■ Your assignment
Print each record below character for character.

[Collected data]
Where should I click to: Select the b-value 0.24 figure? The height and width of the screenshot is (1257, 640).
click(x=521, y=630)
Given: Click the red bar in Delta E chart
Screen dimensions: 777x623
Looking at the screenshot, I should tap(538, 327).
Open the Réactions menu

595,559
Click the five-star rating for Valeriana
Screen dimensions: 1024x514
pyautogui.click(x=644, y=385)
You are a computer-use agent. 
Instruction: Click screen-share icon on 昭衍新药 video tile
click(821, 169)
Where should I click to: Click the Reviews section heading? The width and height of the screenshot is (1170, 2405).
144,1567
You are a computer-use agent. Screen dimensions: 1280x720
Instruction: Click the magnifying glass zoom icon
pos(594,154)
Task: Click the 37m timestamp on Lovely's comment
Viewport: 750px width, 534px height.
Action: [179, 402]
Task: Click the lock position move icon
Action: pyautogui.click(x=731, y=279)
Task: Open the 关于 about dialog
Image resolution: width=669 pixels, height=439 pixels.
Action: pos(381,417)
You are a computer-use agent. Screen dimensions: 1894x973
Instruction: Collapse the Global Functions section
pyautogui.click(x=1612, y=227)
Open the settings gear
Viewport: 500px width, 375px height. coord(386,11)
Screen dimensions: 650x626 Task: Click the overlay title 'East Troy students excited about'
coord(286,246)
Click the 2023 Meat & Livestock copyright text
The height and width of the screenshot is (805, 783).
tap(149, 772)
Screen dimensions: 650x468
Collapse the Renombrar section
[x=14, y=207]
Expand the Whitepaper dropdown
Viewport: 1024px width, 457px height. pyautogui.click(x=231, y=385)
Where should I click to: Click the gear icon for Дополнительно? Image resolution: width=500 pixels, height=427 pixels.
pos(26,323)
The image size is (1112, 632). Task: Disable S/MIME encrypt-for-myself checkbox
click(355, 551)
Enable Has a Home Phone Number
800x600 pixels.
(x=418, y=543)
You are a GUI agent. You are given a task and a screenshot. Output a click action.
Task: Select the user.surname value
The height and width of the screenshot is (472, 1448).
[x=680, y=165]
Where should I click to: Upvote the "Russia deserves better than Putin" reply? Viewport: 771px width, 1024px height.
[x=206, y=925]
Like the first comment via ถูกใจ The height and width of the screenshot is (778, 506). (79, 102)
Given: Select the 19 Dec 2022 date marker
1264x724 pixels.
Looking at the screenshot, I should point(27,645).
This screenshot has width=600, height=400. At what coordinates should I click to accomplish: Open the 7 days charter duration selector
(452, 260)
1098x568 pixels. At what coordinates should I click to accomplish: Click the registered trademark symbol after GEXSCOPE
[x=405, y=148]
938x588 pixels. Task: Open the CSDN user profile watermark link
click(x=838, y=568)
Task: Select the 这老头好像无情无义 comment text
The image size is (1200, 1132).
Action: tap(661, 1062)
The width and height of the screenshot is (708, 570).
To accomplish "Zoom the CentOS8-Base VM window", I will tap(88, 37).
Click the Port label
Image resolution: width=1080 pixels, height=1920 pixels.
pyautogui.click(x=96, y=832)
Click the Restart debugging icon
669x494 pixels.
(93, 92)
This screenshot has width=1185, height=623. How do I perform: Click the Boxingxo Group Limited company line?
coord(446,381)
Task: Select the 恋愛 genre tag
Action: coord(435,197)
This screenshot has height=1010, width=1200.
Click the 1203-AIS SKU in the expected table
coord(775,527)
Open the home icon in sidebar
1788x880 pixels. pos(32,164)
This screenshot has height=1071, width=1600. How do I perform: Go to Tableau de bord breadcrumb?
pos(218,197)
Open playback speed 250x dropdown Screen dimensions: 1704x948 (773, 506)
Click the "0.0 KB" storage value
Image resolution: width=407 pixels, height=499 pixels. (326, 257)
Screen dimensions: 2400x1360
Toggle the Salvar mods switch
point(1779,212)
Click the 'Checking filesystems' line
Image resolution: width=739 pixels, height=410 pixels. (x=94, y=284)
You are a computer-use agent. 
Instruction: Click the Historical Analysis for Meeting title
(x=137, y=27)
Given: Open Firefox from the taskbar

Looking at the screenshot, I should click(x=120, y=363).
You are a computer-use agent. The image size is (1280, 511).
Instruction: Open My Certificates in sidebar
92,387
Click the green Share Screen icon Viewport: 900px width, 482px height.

■ Response to this task
Where should I click to: Select the b-value 0.24 figure? The height and width of the screenshot is (1257, 640).
click(x=521, y=630)
Given: Click the red bar in Delta E chart
Screen dimensions: 777x623
Looking at the screenshot, I should tap(538, 327).
Open the Réactions menu

595,559
Click the five-star rating for Valeriana
Screen dimensions: 1024x514
pyautogui.click(x=644, y=385)
You are a computer-use agent. 
Instruction: Click screen-share icon on 昭衍新药 video tile
click(821, 169)
Where should I click to: Click the Reviews section heading? The width and height of the screenshot is (1170, 2405).
144,1567
You are a computer-use agent. Screen dimensions: 1280x720
Instruction: Click the magnifying glass zoom icon
pos(594,154)
Task: Click the 37m timestamp on Lovely's comment
Viewport: 750px width, 534px height.
Action: [179, 402]
Task: Click the lock position move icon
Action: pyautogui.click(x=731, y=279)
Task: Open the 关于 about dialog
Image resolution: width=669 pixels, height=439 pixels.
Action: pos(381,417)
You are a computer-use agent. Screen dimensions: 1894x973
Instruction: Collapse the Global Functions section
pyautogui.click(x=1612, y=227)
Open the settings gear
Viewport: 500px width, 375px height. coord(386,11)
Screen dimensions: 650x626 Task: Click the overlay title 'East Troy students excited about'
coord(286,246)
Click the 2023 Meat & Livestock copyright text
The height and width of the screenshot is (805, 783).
tap(149, 772)
Screen dimensions: 650x468
Collapse the Renombrar section
[x=14, y=207]
Expand the Whitepaper dropdown
Viewport: 1024px width, 457px height. pyautogui.click(x=231, y=385)
Where should I click to: Click the gear icon for Дополнительно? Image resolution: width=500 pixels, height=427 pixels.
pos(26,323)
The image size is (1112, 632). Task: Disable S/MIME encrypt-for-myself checkbox
click(355, 551)
Enable Has a Home Phone Number
800x600 pixels.
(x=418, y=543)
You are a GUI agent. You are given a task and a screenshot. Output a click action.
Task: Select the user.surname value
The height and width of the screenshot is (472, 1448).
[x=680, y=165]
Where should I click to: Upvote the "Russia deserves better than Putin" reply? Viewport: 771px width, 1024px height.
[x=206, y=925]
Like the first comment via ถูกใจ The height and width of the screenshot is (778, 506). (79, 102)
Given: Select the 19 Dec 2022 date marker
1264x724 pixels.
Looking at the screenshot, I should point(27,645).
This screenshot has width=600, height=400. At what coordinates should I click to accomplish: Open the 7 days charter duration selector
(452, 260)
1098x568 pixels. At what coordinates should I click to accomplish: Click the registered trademark symbol after GEXSCOPE
[x=405, y=148]
938x588 pixels. Task: Open the CSDN user profile watermark link
click(x=838, y=568)
Task: Select the 这老头好像无情无义 comment text
The image size is (1200, 1132).
Action: tap(661, 1062)
The width and height of the screenshot is (708, 570).
To accomplish "Zoom the CentOS8-Base VM window", I will tap(88, 37).
Click the Port label
Image resolution: width=1080 pixels, height=1920 pixels.
pyautogui.click(x=96, y=832)
Click the Restart debugging icon
669x494 pixels.
(93, 92)
This screenshot has width=1185, height=623. How do I perform: Click the Boxingxo Group Limited company line?
coord(446,381)
Task: Select the 恋愛 genre tag
Action: coord(435,197)
This screenshot has height=1010, width=1200.
Click the 1203-AIS SKU in the expected table
coord(775,527)
Open the home icon in sidebar
1788x880 pixels. pos(32,164)
This screenshot has height=1071, width=1600. How do I perform: Go to Tableau de bord breadcrumb?
pos(218,197)
Open playback speed 250x dropdown Screen dimensions: 1704x948 (773, 506)
Click the "0.0 KB" storage value
Image resolution: width=407 pixels, height=499 pixels. (326, 257)
Screen dimensions: 2400x1360
Toggle the Salvar mods switch
point(1779,212)
Click the 'Checking filesystems' line
Image resolution: width=739 pixels, height=410 pixels. (x=94, y=284)
You are a computer-use agent. 
Instruction: Click the Historical Analysis for Meeting title
(x=137, y=27)
Given: Open Firefox from the taskbar

Looking at the screenshot, I should click(x=120, y=363).
You are a computer-use agent. The image size is (1280, 511).
Instruction: Open My Certificates in sidebar
92,387
Click the green Share Screen icon Viewport: 900px width, 482px height.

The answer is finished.